There is a paradox, of course, built into the very idea of Emily Dickinson as a world citizen. Although she has acquired a worldwide audience in the 125+ years since her death, throughout her lifetime Dickinson treasured her anonymity and increasingly protected her hard-won isolation. She traveled infrequently as a child and young adult, and for the last two decades of her life, she left the grounds of her parents’ home but once. At the same time, she strictly regulated the access others might have to her if and when they came to her home.

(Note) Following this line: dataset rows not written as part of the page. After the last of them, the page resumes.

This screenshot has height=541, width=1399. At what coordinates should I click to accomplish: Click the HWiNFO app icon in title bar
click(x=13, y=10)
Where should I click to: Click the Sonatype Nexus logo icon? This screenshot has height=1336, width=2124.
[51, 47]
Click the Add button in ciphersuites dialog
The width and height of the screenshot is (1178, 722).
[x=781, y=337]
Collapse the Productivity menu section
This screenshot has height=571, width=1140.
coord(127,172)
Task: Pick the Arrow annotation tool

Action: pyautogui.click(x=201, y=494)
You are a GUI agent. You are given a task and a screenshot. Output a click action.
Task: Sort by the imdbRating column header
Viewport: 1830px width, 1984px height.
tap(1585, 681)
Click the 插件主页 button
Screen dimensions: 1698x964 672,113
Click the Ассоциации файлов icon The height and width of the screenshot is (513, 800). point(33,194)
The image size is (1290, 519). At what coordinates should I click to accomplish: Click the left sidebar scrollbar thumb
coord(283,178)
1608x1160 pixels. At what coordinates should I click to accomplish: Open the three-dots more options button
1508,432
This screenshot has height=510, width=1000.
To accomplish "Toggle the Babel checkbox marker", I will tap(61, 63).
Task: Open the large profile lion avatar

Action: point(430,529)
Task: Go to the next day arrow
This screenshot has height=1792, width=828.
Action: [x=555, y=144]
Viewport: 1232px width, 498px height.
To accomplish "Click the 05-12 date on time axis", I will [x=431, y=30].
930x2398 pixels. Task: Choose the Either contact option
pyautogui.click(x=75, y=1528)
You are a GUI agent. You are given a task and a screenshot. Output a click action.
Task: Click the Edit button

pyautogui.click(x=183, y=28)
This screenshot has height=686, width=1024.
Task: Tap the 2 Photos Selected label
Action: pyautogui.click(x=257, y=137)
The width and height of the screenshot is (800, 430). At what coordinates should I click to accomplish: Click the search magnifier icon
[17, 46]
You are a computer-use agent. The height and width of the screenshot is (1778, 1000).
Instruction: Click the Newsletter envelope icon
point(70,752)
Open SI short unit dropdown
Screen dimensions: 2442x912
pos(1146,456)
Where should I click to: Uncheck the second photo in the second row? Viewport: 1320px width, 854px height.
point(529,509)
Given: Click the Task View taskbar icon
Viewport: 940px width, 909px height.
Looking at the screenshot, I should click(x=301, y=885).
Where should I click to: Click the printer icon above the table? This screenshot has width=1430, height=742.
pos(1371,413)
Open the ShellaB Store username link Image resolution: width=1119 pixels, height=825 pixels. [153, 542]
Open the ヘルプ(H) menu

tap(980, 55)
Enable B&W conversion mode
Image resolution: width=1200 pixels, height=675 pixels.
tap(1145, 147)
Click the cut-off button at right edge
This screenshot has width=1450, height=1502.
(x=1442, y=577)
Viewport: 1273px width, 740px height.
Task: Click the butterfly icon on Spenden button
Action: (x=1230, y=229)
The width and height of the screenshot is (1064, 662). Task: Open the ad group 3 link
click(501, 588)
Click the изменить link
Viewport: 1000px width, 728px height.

Yet no matter how complete her physical seclusion became, it was hardly a bar to her engagement with the world. She grew up in a cultural milieu that had only recently been transformed by the concept of “the news.” (The phrase appears sixteen times in her poems.) Even in her isolation the world poured in at her door, the widespread circulation of books and periodicals having made her withdrawal from society much different than it would have a scant fifty years earlier. In the early 1860s, the Dickinson family subscribed to fifteen magazines and newspapers, far more than most families in Amherst. As Daniel Lombardo notes, even as Emily withdrew from the world, the world nonetheless “arrived for the Dickinsons at Box 207, Amherst.”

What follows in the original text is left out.